Mlbtr
Mariners’ Offseason Trade Acquisitions Off To Slow Starts
May 11th, 2023 at 3:20pm CST • By Anthony Franco
The Mariners mostly shied away from the free agent market on the heels of their drought-ending playoff berth. Instead, Seattle turned to trade to add to a lineup that had been a bit top-heavy in 2022. Their two most notable transactions took place within the first few weeks of the offseason: reliever Erik Swanson and pitching prospect Adam Macko were shipped to Toronto for slugger Teoscar Hernández, while the M’s dealt Jesse Winker and Abraham Toro to the Brewers for second baseman Kolten Wong.

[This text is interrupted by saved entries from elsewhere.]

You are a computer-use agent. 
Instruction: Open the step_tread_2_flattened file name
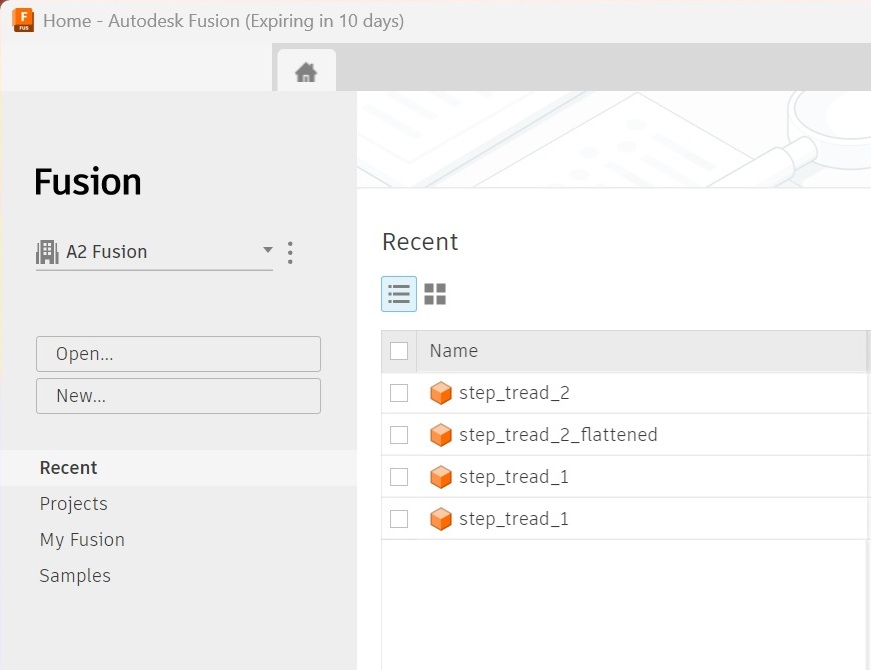558,435
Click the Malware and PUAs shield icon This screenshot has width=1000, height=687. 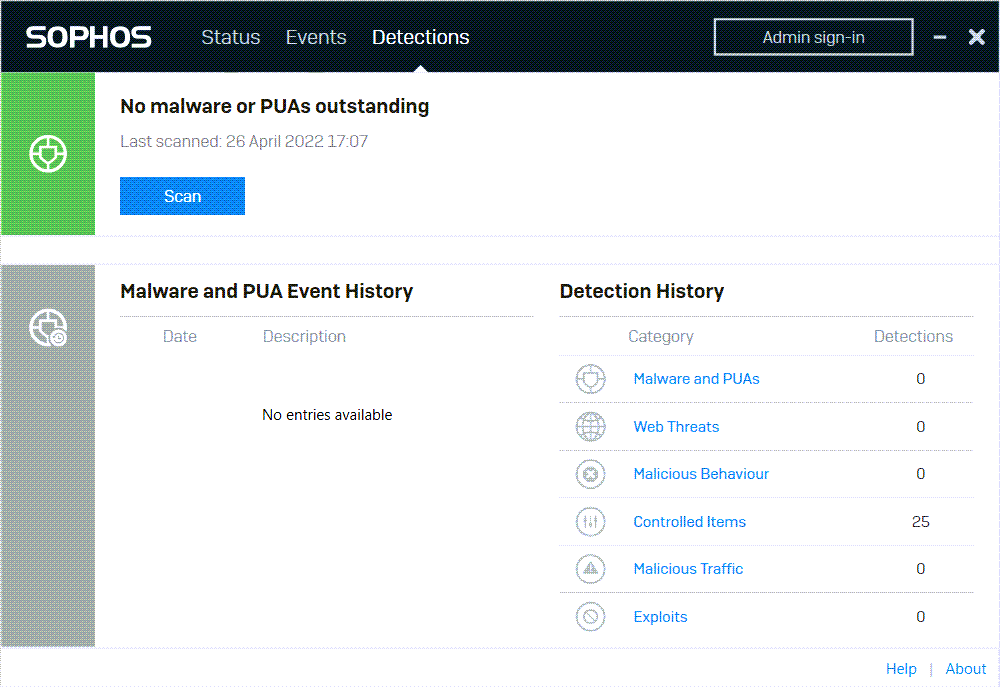point(591,379)
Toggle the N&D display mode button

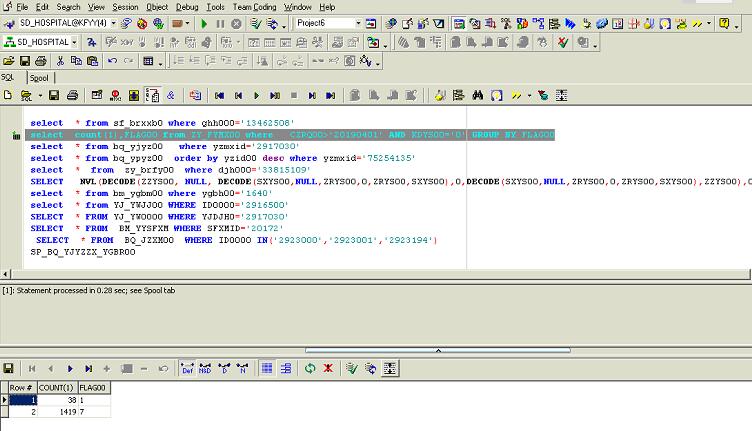pyautogui.click(x=205, y=368)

Both Hernández and Wong are in their final seasons before free agency. Milwaukee had exercised a $10MM club option on Wong before trading him in what amounted to a roughly cash-neutral deal considering they took back Winker’s salary. Seattle took on a decent chunk of 2023 money to accommodate Hernández, who’d earn $14MM for his final season of arbitration eligibility (compared to the $1.25MM Swanson is making in his first of three arbitration years).
Hernández, in particular, could eventually net the club a compensatory draft choice by rejecting a qualifying offer and signing elsewhere next offseason. Yet both trades were primarily about bolstering the lineup in 2023 while avoiding the longer-term downside associated with a multi-year free agent deal.
To this point, neither player has met Seattle’s expectations. Hernández is sitting on a .215/.260/.396 batting line over 154 plate appearances. That’s nowhere close to the .283/.333/.519 line he’d compiled between 2020-22 to pick up a pair of Silver Slugger awards and down-ballot MVP finishes. His raw slash stats always seemed likely to dip somewhat with the move from Rogers Centre to T-Mobile Park. This has been a far more significant drop-off than is solely attributable to park factors and Hernández is performing worse on the road than he is in Seattle.
Hernández has popped seven home runs, putting him on a 27-homer pace over 600 plate appearances. He’s still barreling the ball up and making hard contact when he puts the ball in play. The middle-of-the-order form he’d shown for years in Toronto still looks to be there. Yet his plate discipline has been rough thus far, resulting in a career-worst 3.2% walk rate and a massive 35.1% strikeout percentage.